All that is to say, I don't think Microsoft was right all along. I'm a huge fan of the X and it's backwards compatibility, but if their next console is 100% digital and always online that news alone would be enough to make me want to skip it.
They were wrong then and they are still wrong now
I dont care that random person #15375 has internet wherever he goes, i never want my enjoyment or ability to play games being dependent of a broadband connection, especially singleplayer games or even games that have a multiplayer component, sure only multiplayer games is fine and thats only when it comes to the play part, not if its some crappy checkup to see if i have pirated stuff or the time i was offline like a bullshit timer, and that idea of putting it on everything? No thanks, and no one should be ok with this
You do that for water and electricity though. People don't ask themselves if they are going to get electricity wherever they go, they bring their phone and tablet with them without ever questioning if they are going to be able to charge them back up.

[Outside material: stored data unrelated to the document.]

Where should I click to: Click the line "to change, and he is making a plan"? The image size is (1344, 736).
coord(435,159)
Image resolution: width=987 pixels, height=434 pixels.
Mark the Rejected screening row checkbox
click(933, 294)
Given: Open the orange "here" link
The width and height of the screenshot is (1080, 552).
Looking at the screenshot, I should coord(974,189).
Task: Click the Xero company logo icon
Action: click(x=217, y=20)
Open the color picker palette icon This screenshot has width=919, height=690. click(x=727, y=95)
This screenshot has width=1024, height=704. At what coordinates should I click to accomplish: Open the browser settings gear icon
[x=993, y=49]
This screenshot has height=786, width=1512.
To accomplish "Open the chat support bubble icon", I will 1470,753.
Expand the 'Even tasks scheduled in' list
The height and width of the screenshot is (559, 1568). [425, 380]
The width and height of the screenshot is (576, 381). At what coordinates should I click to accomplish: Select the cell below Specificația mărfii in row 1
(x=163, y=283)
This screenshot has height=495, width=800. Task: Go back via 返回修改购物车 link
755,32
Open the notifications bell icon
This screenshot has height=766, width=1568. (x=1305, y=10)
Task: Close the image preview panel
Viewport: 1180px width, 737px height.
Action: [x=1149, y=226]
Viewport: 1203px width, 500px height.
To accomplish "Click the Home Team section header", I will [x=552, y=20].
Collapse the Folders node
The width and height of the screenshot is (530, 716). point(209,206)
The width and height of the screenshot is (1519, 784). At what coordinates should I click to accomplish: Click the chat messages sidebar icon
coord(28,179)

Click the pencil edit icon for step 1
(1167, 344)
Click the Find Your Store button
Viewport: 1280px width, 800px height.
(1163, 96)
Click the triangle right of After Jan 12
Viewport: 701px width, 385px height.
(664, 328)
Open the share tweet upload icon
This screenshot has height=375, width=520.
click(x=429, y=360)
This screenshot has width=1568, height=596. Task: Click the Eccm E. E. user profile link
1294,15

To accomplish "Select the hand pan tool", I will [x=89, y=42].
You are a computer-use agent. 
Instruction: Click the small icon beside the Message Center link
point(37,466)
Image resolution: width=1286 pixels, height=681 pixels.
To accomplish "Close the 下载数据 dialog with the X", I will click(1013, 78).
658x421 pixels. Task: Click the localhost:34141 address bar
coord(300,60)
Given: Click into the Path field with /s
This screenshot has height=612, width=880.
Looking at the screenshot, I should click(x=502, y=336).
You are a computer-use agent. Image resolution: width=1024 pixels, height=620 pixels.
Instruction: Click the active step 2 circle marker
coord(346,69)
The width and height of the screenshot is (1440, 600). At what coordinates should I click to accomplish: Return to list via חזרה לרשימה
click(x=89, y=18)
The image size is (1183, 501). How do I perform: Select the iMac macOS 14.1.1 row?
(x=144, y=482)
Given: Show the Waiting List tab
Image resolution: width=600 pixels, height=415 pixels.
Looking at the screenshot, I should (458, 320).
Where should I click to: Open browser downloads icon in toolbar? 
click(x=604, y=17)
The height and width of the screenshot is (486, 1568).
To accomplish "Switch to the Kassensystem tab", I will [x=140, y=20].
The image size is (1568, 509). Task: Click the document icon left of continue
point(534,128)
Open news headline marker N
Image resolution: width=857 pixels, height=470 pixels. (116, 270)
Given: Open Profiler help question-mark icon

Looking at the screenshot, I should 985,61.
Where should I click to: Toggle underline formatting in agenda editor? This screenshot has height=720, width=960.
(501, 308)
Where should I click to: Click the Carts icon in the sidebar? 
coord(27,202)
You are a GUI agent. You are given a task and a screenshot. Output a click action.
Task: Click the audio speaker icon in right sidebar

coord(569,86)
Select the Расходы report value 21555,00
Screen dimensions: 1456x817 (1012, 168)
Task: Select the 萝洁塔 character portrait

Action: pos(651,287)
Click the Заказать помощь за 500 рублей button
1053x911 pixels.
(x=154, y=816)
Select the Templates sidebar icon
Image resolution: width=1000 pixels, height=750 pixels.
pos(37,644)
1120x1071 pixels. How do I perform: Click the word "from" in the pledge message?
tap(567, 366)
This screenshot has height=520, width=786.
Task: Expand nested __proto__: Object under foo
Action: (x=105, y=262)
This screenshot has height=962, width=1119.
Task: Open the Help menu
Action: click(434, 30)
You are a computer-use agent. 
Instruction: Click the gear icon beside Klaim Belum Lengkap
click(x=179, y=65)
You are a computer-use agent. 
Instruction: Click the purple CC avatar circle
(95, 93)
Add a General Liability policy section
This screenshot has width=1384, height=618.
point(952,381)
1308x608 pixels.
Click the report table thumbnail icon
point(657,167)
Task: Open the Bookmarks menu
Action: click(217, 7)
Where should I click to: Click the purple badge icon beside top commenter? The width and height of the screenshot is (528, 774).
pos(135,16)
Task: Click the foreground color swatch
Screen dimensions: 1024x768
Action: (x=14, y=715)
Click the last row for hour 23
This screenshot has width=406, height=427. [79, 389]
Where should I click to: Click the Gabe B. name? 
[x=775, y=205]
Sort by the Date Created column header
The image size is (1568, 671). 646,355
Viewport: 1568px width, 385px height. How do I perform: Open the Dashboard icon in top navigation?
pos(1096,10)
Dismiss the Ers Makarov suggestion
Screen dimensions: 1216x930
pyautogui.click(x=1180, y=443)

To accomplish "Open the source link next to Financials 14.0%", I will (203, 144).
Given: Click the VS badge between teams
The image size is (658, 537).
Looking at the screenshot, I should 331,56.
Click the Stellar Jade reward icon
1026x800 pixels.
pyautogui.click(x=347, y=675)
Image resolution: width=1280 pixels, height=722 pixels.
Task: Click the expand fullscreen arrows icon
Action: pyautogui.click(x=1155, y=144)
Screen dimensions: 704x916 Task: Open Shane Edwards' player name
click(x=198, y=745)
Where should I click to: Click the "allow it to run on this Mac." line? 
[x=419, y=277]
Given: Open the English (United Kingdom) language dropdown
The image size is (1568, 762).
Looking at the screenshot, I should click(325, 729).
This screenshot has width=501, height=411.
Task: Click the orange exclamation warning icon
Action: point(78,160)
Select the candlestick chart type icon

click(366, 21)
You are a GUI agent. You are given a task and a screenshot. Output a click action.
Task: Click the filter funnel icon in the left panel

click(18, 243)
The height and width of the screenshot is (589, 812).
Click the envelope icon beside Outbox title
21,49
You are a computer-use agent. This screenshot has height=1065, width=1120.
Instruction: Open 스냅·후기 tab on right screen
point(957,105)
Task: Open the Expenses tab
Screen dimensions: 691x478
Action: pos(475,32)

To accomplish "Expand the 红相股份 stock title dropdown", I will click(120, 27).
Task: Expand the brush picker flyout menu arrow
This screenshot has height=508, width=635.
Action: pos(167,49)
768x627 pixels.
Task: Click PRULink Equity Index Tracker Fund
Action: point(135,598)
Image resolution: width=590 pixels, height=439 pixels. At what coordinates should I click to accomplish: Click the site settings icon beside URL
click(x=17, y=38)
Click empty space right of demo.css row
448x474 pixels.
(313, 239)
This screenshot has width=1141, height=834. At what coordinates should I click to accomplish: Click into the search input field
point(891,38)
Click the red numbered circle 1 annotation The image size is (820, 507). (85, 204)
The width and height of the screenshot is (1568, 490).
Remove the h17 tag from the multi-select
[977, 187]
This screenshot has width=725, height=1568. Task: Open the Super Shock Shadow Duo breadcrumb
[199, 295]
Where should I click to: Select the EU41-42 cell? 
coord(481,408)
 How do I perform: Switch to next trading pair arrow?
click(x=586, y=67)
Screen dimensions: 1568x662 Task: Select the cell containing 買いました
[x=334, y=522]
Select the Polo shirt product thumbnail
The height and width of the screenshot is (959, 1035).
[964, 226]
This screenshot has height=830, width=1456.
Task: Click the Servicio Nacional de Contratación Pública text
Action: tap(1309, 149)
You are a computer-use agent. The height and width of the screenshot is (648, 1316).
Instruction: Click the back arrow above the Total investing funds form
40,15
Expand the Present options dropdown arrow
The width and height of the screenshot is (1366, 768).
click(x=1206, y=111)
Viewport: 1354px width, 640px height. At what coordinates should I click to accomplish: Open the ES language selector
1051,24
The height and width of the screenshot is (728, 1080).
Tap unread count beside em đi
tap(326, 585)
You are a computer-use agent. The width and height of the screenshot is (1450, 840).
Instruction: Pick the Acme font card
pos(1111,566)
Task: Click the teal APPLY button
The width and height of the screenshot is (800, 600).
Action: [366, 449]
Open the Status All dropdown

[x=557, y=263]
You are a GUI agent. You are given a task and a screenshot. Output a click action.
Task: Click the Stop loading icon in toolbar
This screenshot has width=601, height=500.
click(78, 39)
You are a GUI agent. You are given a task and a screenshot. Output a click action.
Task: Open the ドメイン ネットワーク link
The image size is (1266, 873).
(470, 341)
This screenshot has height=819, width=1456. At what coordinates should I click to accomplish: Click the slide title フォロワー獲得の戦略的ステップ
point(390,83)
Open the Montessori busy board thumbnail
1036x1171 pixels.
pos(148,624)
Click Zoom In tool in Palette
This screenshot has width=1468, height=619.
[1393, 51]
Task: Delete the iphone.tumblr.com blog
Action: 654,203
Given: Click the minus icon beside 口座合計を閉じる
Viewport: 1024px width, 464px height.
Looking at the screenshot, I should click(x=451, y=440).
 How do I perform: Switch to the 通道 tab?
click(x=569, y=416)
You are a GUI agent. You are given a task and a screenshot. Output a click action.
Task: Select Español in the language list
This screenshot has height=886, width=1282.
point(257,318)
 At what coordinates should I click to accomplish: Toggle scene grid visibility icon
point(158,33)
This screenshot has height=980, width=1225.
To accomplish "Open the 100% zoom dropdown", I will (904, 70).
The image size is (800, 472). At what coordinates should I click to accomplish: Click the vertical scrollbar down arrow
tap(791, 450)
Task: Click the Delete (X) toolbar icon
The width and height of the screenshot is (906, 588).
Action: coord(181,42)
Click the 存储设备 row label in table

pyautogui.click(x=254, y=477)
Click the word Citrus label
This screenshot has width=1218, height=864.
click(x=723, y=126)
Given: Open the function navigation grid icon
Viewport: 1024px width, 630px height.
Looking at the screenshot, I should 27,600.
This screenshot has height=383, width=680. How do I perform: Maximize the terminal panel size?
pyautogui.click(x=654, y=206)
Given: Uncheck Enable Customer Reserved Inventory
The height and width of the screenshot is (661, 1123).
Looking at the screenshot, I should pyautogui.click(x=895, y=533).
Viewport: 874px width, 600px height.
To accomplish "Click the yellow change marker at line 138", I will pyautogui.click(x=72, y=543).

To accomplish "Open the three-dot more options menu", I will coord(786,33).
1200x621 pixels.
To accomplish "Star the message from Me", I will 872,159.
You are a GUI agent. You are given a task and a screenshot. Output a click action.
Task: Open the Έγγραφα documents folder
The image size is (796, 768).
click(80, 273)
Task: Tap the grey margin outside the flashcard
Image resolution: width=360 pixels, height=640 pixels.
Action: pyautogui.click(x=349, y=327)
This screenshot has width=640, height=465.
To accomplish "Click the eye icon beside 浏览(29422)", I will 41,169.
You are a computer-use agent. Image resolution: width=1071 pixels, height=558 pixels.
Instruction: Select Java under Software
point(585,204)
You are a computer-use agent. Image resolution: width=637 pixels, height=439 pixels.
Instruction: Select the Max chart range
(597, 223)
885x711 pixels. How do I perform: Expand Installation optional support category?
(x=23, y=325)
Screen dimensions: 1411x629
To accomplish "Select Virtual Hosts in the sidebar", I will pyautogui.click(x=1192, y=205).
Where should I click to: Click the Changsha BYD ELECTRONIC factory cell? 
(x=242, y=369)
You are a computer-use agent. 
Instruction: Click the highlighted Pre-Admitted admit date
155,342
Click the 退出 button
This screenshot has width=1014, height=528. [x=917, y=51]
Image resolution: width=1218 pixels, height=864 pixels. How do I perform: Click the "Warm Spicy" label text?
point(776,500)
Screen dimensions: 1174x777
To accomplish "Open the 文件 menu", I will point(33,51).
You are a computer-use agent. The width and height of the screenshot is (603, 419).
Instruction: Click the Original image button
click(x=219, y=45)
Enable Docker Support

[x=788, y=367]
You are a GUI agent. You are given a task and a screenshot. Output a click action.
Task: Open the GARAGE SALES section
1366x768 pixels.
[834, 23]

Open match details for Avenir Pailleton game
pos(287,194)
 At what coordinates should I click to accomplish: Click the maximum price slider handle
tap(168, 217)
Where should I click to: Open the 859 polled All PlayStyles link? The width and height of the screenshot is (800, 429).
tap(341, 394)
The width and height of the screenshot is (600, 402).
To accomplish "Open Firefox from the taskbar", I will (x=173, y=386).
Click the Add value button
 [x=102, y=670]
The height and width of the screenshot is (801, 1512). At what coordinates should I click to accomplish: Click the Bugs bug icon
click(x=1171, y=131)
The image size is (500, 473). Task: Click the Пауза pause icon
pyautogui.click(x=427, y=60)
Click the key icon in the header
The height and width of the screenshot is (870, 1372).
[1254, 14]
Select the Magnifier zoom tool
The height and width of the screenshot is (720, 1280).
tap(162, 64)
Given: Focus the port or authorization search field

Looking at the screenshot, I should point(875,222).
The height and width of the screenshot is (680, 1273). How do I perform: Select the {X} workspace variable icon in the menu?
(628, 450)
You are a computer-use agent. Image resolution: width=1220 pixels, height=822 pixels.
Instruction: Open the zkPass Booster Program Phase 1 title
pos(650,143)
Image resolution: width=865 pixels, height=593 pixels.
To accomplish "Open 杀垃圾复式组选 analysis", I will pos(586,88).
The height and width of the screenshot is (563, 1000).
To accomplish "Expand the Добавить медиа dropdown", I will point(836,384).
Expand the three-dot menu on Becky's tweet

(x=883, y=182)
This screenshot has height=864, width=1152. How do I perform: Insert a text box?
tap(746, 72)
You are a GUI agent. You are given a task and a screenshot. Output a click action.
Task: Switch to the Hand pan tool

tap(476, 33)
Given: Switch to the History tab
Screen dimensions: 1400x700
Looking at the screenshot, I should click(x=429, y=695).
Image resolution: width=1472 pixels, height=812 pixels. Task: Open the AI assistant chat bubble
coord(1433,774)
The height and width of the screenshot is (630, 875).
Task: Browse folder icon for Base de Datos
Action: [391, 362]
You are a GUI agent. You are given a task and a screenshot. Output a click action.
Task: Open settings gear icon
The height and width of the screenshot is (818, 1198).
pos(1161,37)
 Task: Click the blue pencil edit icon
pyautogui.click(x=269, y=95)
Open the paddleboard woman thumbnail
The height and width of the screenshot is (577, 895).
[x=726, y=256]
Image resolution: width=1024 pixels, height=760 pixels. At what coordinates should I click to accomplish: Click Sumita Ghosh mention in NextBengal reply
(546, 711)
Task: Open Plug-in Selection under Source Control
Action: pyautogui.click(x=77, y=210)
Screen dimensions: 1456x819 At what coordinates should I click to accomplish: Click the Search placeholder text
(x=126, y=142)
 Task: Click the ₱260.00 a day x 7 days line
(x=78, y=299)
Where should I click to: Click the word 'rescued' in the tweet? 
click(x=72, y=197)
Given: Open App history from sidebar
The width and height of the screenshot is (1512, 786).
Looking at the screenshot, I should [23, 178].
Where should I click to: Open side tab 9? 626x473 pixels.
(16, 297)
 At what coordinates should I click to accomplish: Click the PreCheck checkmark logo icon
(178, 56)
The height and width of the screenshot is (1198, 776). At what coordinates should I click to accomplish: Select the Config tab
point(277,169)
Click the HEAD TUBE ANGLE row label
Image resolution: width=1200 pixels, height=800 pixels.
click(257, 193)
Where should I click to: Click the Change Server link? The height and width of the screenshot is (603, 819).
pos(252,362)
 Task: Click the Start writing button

I don't see why in the future internet shouldn't be in that category, never questioned, ubiquitous, and just like electricity most things will need it to function.
If my cell phone is in Airplane mode, I can still use the Calculator, Stop Watch, and listen to my downloaded music and podcast. My console shouldn't turn into a paper weight just because I don't have an internet connection.
If you are streaming from a console maybe but i don't think we are going to get consoles in the future. You just get near a TV a grab a game-pad, the TV detect you want to play and connect you to the nearest game stream service, in 2 sec you are in game, no loading, no Blu ray to put in the console, Instant Play.
You never have to update anything, can start any game from a giant list your service offer. You can watch a guy on twitch and instantly join their game at the press of a button.
We could have a service like that today, there is just customer expectation in the way. We have all the technology pieces to make that work today.
You phone without electricity is a paper weight. You pay or someone pays to charge it every-so often. Internet should be a utility, like electricity it should not drop out unless something wrong is happening(like a storm or something).
We are already using a ton of service that are always online, Amazon is always online, Google is always online, Facebook is always online, Twitter is always online, i can go on. Yeah you can still use the bare minimum when the internet shut off but that's not really the point isn't it ?
The day Consoles stop being made, is the day I'm quitting gaming. But I do think that's a point of hardware. If hardware doesn't work without an internet connection, I don't buy it. It's why I never got the Google ChromeBook.
The console market is larger than the US. It's also odd that instantly excluding 30% of your potential market for no good reason is portrayed as a sound business decision.Look at it this way. In 2013 70% of adults in the US had broadband connections in their house. In 2018 today that number is still 70%. The world was ready for an always online system in 2013, but Microsoft had to convince people this was true.
I wouldnt say spotty internet... it's called winter and a large chunk of the world gets it lolat some point you are gonna have to accept that living in a place with spotty internet is NOT the norm and that companies don't need to cater to the 10% or whatever that fall under that.
the majority of gamers live in cities where they have access to "always-on" internet.
That's the road we are all on. Physical media is going to die, it's inevitable.